Work to complete:
Please set down every entry below exactly as given.

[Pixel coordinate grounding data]
_____

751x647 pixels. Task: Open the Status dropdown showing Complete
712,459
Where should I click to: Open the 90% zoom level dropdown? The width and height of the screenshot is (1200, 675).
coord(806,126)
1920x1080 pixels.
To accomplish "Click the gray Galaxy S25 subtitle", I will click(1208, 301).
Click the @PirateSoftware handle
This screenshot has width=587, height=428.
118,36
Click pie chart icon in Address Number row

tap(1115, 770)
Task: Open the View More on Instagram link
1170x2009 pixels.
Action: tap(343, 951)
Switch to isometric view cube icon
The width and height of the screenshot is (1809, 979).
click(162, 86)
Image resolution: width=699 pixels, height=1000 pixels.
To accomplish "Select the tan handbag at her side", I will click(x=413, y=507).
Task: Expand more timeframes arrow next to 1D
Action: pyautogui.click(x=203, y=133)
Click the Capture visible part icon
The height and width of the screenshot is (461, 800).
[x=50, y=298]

_____

Expected answer:
751x647 pixels. Task: Open the Status dropdown showing Complete
712,459
Where should I click to: Open the 90% zoom level dropdown? The width and height of the screenshot is (1200, 675).
coord(806,126)
1920x1080 pixels.
To accomplish "Click the gray Galaxy S25 subtitle", I will click(1208, 301).
Click the @PirateSoftware handle
This screenshot has width=587, height=428.
118,36
Click pie chart icon in Address Number row

tap(1115, 770)
Task: Open the View More on Instagram link
1170x2009 pixels.
Action: tap(343, 951)
Switch to isometric view cube icon
The width and height of the screenshot is (1809, 979).
click(162, 86)
Image resolution: width=699 pixels, height=1000 pixels.
To accomplish "Select the tan handbag at her side", I will click(x=413, y=507).
Task: Expand more timeframes arrow next to 1D
Action: pyautogui.click(x=203, y=133)
Click the Capture visible part icon
The height and width of the screenshot is (461, 800).
[x=50, y=298]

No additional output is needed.